What is expected
Character for character, reproduce every entry below.

BEGIN Information supplied

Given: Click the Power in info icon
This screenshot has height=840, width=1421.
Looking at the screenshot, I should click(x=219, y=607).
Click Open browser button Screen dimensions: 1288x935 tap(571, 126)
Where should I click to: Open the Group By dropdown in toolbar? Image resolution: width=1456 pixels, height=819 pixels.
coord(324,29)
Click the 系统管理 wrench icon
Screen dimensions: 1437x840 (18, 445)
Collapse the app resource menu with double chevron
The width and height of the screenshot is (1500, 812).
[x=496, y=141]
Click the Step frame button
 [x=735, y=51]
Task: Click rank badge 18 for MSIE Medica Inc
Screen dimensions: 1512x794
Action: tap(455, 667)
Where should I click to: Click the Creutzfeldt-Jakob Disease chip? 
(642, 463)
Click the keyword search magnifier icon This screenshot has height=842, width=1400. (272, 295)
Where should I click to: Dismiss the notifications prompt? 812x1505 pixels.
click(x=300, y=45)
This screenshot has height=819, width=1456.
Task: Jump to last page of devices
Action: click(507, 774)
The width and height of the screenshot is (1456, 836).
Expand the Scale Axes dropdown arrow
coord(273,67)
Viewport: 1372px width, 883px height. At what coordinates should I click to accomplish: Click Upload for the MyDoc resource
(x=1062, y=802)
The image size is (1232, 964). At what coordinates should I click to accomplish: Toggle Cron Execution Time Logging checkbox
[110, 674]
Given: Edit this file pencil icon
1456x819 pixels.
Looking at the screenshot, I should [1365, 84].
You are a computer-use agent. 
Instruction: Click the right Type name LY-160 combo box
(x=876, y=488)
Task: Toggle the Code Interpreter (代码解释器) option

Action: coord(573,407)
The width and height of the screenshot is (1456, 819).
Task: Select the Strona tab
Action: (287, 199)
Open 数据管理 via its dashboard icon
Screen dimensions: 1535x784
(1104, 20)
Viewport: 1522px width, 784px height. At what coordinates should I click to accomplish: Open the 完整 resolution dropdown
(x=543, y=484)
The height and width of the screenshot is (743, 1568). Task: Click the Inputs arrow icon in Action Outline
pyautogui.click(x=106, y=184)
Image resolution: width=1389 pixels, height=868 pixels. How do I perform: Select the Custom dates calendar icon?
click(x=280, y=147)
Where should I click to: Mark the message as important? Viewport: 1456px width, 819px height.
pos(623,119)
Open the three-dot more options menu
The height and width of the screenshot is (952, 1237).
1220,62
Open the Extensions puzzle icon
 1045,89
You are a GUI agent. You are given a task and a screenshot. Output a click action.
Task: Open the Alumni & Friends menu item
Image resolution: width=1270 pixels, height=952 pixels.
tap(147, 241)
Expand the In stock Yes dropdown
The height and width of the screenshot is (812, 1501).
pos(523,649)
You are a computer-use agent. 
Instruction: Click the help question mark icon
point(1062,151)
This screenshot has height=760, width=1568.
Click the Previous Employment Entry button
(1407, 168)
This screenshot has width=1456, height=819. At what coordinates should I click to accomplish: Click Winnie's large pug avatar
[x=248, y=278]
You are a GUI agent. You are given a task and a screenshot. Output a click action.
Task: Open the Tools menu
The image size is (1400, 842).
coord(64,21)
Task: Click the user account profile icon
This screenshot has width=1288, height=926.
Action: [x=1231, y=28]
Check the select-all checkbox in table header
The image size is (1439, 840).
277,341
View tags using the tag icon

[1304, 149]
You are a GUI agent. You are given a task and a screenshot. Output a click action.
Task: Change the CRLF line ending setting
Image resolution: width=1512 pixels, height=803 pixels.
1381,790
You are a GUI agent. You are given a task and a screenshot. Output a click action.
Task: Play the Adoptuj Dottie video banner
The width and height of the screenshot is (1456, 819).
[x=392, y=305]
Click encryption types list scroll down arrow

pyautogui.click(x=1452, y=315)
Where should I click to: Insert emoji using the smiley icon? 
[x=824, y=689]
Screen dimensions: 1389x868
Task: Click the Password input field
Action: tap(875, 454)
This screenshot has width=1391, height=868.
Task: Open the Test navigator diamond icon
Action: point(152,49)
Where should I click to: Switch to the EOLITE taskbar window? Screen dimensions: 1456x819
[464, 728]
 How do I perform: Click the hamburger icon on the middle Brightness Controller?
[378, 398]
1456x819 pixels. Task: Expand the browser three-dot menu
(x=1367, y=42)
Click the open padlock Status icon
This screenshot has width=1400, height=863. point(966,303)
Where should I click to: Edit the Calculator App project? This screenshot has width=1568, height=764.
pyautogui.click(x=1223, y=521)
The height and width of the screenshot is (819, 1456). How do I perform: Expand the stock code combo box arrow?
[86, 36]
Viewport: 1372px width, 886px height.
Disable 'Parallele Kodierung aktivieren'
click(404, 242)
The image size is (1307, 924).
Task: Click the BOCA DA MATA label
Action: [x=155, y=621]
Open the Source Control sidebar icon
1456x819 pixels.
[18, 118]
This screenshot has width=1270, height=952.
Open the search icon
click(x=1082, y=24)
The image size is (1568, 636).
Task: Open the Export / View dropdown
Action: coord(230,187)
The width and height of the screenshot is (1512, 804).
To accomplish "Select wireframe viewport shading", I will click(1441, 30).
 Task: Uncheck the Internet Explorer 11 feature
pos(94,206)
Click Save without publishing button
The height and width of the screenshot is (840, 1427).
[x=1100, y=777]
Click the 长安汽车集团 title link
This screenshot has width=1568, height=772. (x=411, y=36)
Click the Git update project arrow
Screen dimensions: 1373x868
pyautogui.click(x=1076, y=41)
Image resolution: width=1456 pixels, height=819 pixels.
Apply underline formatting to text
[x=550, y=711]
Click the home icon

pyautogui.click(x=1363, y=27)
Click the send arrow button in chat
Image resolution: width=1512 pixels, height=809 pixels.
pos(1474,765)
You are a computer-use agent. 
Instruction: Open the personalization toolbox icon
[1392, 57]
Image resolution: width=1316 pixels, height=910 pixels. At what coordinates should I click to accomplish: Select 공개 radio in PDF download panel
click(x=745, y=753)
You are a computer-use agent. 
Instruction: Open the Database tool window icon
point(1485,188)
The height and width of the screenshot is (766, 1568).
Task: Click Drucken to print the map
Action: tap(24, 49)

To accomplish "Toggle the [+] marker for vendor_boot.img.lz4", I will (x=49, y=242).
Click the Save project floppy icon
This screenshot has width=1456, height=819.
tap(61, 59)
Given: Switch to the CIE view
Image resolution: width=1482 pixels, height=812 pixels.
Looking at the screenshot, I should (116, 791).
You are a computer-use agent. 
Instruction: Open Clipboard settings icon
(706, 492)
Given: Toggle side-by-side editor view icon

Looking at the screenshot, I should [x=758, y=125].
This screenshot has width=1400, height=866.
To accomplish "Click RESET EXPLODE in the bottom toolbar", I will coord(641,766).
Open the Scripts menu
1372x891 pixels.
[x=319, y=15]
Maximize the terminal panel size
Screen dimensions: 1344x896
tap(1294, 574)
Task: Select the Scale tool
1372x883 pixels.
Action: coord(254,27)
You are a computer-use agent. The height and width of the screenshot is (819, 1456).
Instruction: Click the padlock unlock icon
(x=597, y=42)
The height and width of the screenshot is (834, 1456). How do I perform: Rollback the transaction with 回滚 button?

END Information supplied

Result for this task
Given: Click the Power in info icon
This screenshot has height=840, width=1421.
Looking at the screenshot, I should click(x=219, y=607).
Click Open browser button Screen dimensions: 1288x935 tap(571, 126)
Where should I click to: Open the Group By dropdown in toolbar? Image resolution: width=1456 pixels, height=819 pixels.
coord(324,29)
Click the 系统管理 wrench icon
Screen dimensions: 1437x840 (18, 445)
Collapse the app resource menu with double chevron
The width and height of the screenshot is (1500, 812).
[x=496, y=141]
Click the Step frame button
 [x=735, y=51]
Task: Click rank badge 18 for MSIE Medica Inc
Screen dimensions: 1512x794
Action: tap(455, 667)
Where should I click to: Click the Creutzfeldt-Jakob Disease chip? 
(642, 463)
Click the keyword search magnifier icon This screenshot has height=842, width=1400. (272, 295)
Where should I click to: Dismiss the notifications prompt? 812x1505 pixels.
click(x=300, y=45)
This screenshot has height=819, width=1456.
Task: Jump to last page of devices
Action: click(507, 774)
The width and height of the screenshot is (1456, 836).
Expand the Scale Axes dropdown arrow
coord(273,67)
Viewport: 1372px width, 883px height. At what coordinates should I click to accomplish: Click Upload for the MyDoc resource
(x=1062, y=802)
The image size is (1232, 964). At what coordinates should I click to accomplish: Toggle Cron Execution Time Logging checkbox
[110, 674]
Given: Edit this file pencil icon
1456x819 pixels.
Looking at the screenshot, I should [1365, 84].
You are a computer-use agent. 
Instruction: Click the right Type name LY-160 combo box
(x=876, y=488)
Task: Toggle the Code Interpreter (代码解释器) option

Action: coord(573,407)
The width and height of the screenshot is (1456, 819).
Task: Select the Strona tab
Action: (287, 199)
Open 数据管理 via its dashboard icon
Screen dimensions: 1535x784
(1104, 20)
Viewport: 1522px width, 784px height. At what coordinates should I click to accomplish: Open the 完整 resolution dropdown
(x=543, y=484)
The height and width of the screenshot is (743, 1568). Task: Click the Inputs arrow icon in Action Outline
pyautogui.click(x=106, y=184)
Image resolution: width=1389 pixels, height=868 pixels. How do I perform: Select the Custom dates calendar icon?
click(x=280, y=147)
Where should I click to: Mark the message as important? Viewport: 1456px width, 819px height.
pos(623,119)
Open the three-dot more options menu
The height and width of the screenshot is (952, 1237).
1220,62
Open the Extensions puzzle icon
 1045,89
You are a GUI agent. You are given a task and a screenshot. Output a click action.
Task: Open the Alumni & Friends menu item
Image resolution: width=1270 pixels, height=952 pixels.
tap(147, 241)
Expand the In stock Yes dropdown
The height and width of the screenshot is (812, 1501).
pos(523,649)
You are a computer-use agent. 
Instruction: Click the help question mark icon
point(1062,151)
This screenshot has height=760, width=1568.
Click the Previous Employment Entry button
(1407, 168)
This screenshot has width=1456, height=819. At what coordinates should I click to accomplish: Click Winnie's large pug avatar
[x=248, y=278]
You are a GUI agent. You are given a task and a screenshot. Output a click action.
Task: Open the Tools menu
The image size is (1400, 842).
coord(64,21)
Task: Click the user account profile icon
This screenshot has width=1288, height=926.
Action: [x=1231, y=28]
Check the select-all checkbox in table header
The image size is (1439, 840).
277,341
View tags using the tag icon

[1304, 149]
You are a GUI agent. You are given a task and a screenshot. Output a click action.
Task: Change the CRLF line ending setting
Image resolution: width=1512 pixels, height=803 pixels.
1381,790
You are a GUI agent. You are given a task and a screenshot. Output a click action.
Task: Play the Adoptuj Dottie video banner
The width and height of the screenshot is (1456, 819).
[x=392, y=305]
Click encryption types list scroll down arrow

pyautogui.click(x=1452, y=315)
Where should I click to: Insert emoji using the smiley icon? 
[x=824, y=689]
Screen dimensions: 1389x868
Task: Click the Password input field
Action: tap(875, 454)
This screenshot has width=1391, height=868.
Task: Open the Test navigator diamond icon
Action: point(152,49)
Where should I click to: Switch to the EOLITE taskbar window? Screen dimensions: 1456x819
[464, 728]
 How do I perform: Click the hamburger icon on the middle Brightness Controller?
[378, 398]
1456x819 pixels. Task: Expand the browser three-dot menu
(x=1367, y=42)
Click the open padlock Status icon
This screenshot has width=1400, height=863. point(966,303)
Where should I click to: Edit the Calculator App project? This screenshot has width=1568, height=764.
pyautogui.click(x=1223, y=521)
The height and width of the screenshot is (819, 1456). How do I perform: Expand the stock code combo box arrow?
[86, 36]
Viewport: 1372px width, 886px height.
Disable 'Parallele Kodierung aktivieren'
click(404, 242)
The image size is (1307, 924).
Task: Click the BOCA DA MATA label
Action: [x=155, y=621]
Open the Source Control sidebar icon
1456x819 pixels.
[18, 118]
This screenshot has width=1270, height=952.
Open the search icon
click(x=1082, y=24)
The image size is (1568, 636).
Task: Open the Export / View dropdown
Action: coord(230,187)
The width and height of the screenshot is (1512, 804).
To accomplish "Select wireframe viewport shading", I will click(1441, 30).
 Task: Uncheck the Internet Explorer 11 feature
pos(94,206)
Click Save without publishing button
The height and width of the screenshot is (840, 1427).
[x=1100, y=777]
Click the 长安汽车集团 title link
This screenshot has width=1568, height=772. (x=411, y=36)
Click the Git update project arrow
Screen dimensions: 1373x868
pyautogui.click(x=1076, y=41)
Image resolution: width=1456 pixels, height=819 pixels.
Apply underline formatting to text
[x=550, y=711]
Click the home icon

pyautogui.click(x=1363, y=27)
Click the send arrow button in chat
Image resolution: width=1512 pixels, height=809 pixels.
pos(1474,765)
You are a computer-use agent. 
Instruction: Open the personalization toolbox icon
[1392, 57]
Image resolution: width=1316 pixels, height=910 pixels. At what coordinates should I click to accomplish: Select 공개 radio in PDF download panel
click(x=745, y=753)
You are a computer-use agent. 
Instruction: Open the Database tool window icon
point(1485,188)
The height and width of the screenshot is (766, 1568).
Task: Click Drucken to print the map
Action: tap(24, 49)

To accomplish "Toggle the [+] marker for vendor_boot.img.lz4", I will (x=49, y=242).
Click the Save project floppy icon
This screenshot has width=1456, height=819.
tap(61, 59)
Given: Switch to the CIE view
Image resolution: width=1482 pixels, height=812 pixels.
Looking at the screenshot, I should (116, 791).
You are a computer-use agent. 
Instruction: Open Clipboard settings icon
(706, 492)
Given: Toggle side-by-side editor view icon

Looking at the screenshot, I should [x=758, y=125].
This screenshot has width=1400, height=866.
To accomplish "Click RESET EXPLODE in the bottom toolbar", I will coord(641,766).
Open the Scripts menu
1372x891 pixels.
[x=319, y=15]
Maximize the terminal panel size
Screen dimensions: 1344x896
tap(1294, 574)
Task: Select the Scale tool
1372x883 pixels.
Action: coord(254,27)
You are a computer-use agent. The height and width of the screenshot is (819, 1456).
Instruction: Click the padlock unlock icon
(x=597, y=42)
The height and width of the screenshot is (834, 1456). How do I perform: Rollback the transaction with 回滚 button?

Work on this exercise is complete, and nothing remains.